Şimdiye kadar İstanbul üzerine birçok 'müstakil' kitaba imza atmış olsa da, uzun zamandır kaleme aldığı yazılarını; anılarla, yaşantıyla harmanladığı denemeler kitabında bir araya getirdi Selim İleri. 'Yaşadığım İstanbul' adını verdiği kitapta 60 yılını geçirdiği İstanbul'un 60 yılını, edebiyatını, mimarisini, kültürünü, uzun lafın kısası değişen tüm yönlerini anlatıyor.

'Epeydir günün İstanbul'unda dinozor gibi yaşıyorum.
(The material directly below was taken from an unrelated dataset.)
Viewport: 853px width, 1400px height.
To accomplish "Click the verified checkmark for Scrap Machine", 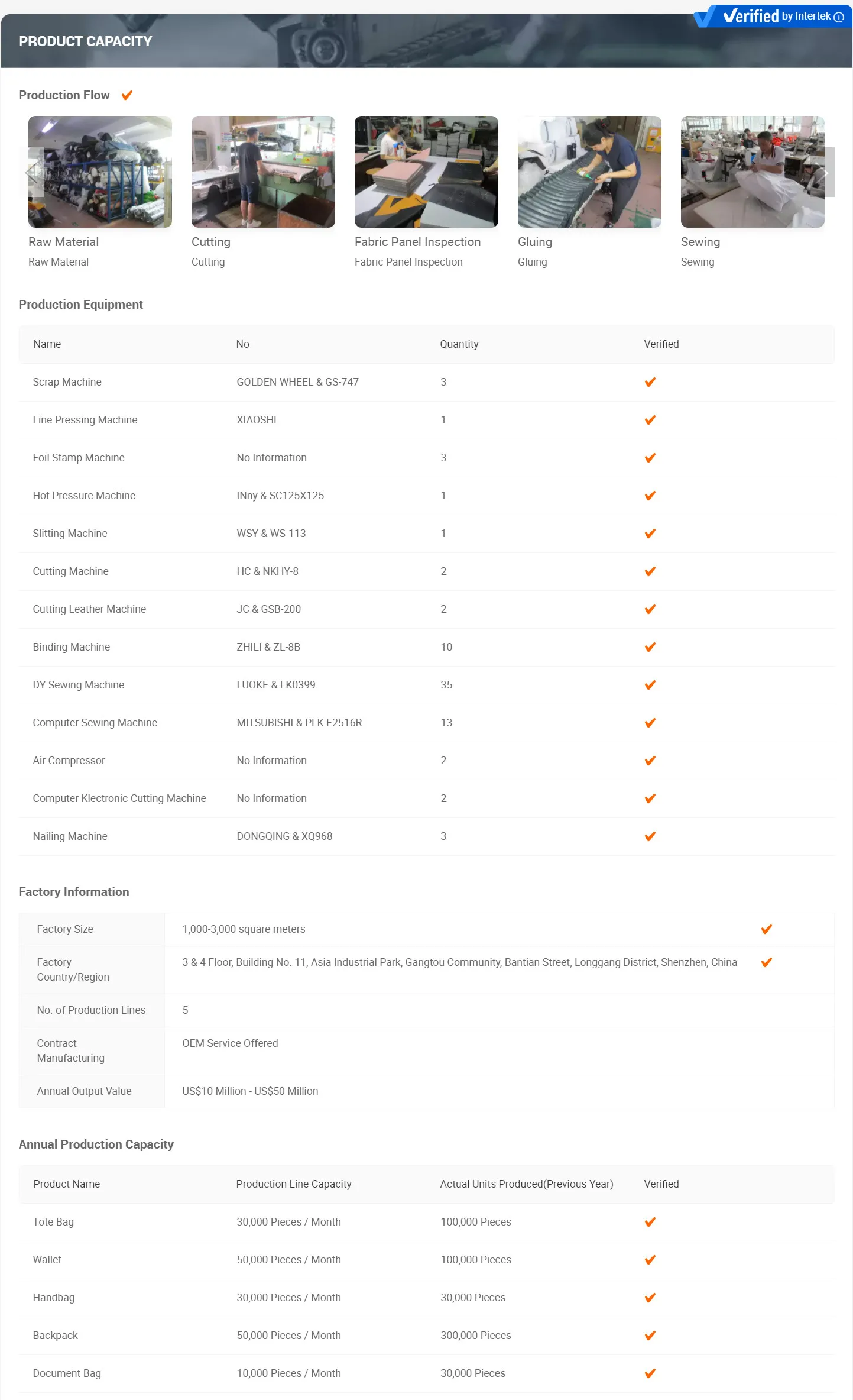I will 650,382.
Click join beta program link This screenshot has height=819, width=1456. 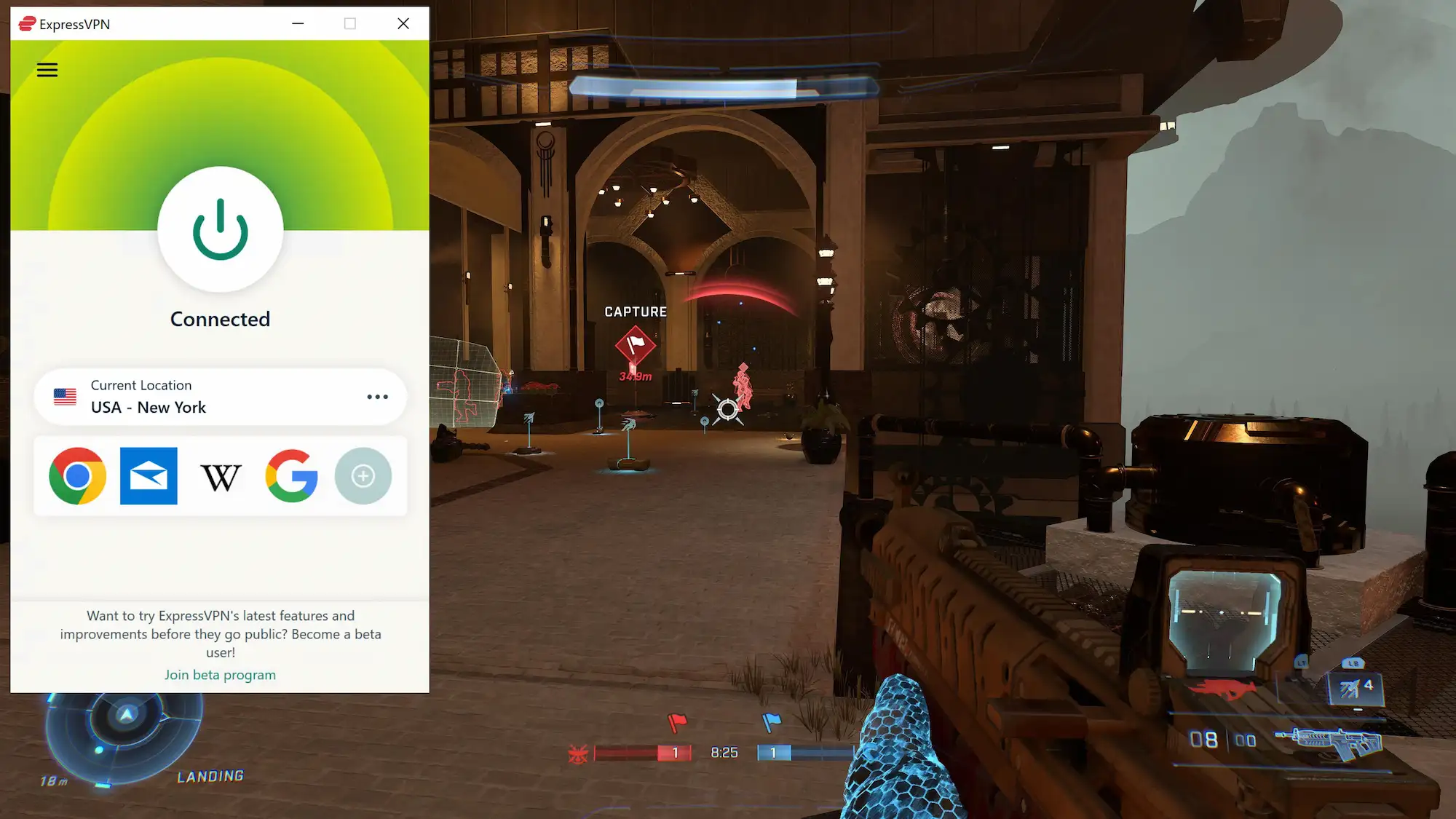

Gökdelenlere, yeni yeni alış veriş merkezlerine, çağdaş konaklara, rezidanslara, ürküntüyle bakakalan bir dinozor. Hem de hepsinin karşısında boyu posu iyice küçülmüş, cüce dinozor...' Selim İleri, İstanbul macerasını anlatırken kuruyor bu cümleleri. Ve devam ediyor "Neyse ki 'kendini koruyan İstanbul' var. Ve ona sığınmak iç açıcı." İstanbul hızla değişiyor, gelişiyor; her geçen gün kimliğini ve kültürünü biraz daha yitiriyor. Bu değişime direnmek, karşı koymak da pek mümkün gözükmüyor. İleri de bu acı gerçeğin farkında, değişen İstanbul ona ürküntü verse de o yıllardır bıkıp usanmadan 'yitikler kenti'ni yazıyor. Çünkü yazı muhafaza etmenin yollarından biri. "Yıldızlar Altında İstanbul", "İstanbul'un Sandık Odası", "İstanbul Seni Unutmadım", "İstanbul Hatıralar Kolonyası", "İstanbul Lale ile Sümbül", "İstanbul'un Tramvayları Dan Dan!.." ve "İstanbul, İlk Romanımda Leylak"tan sonra, geçen ay yayımlanan "Yaşadığım İstanbul" Selim İleri imzalı İstanbul kitaplarının sekizincisi.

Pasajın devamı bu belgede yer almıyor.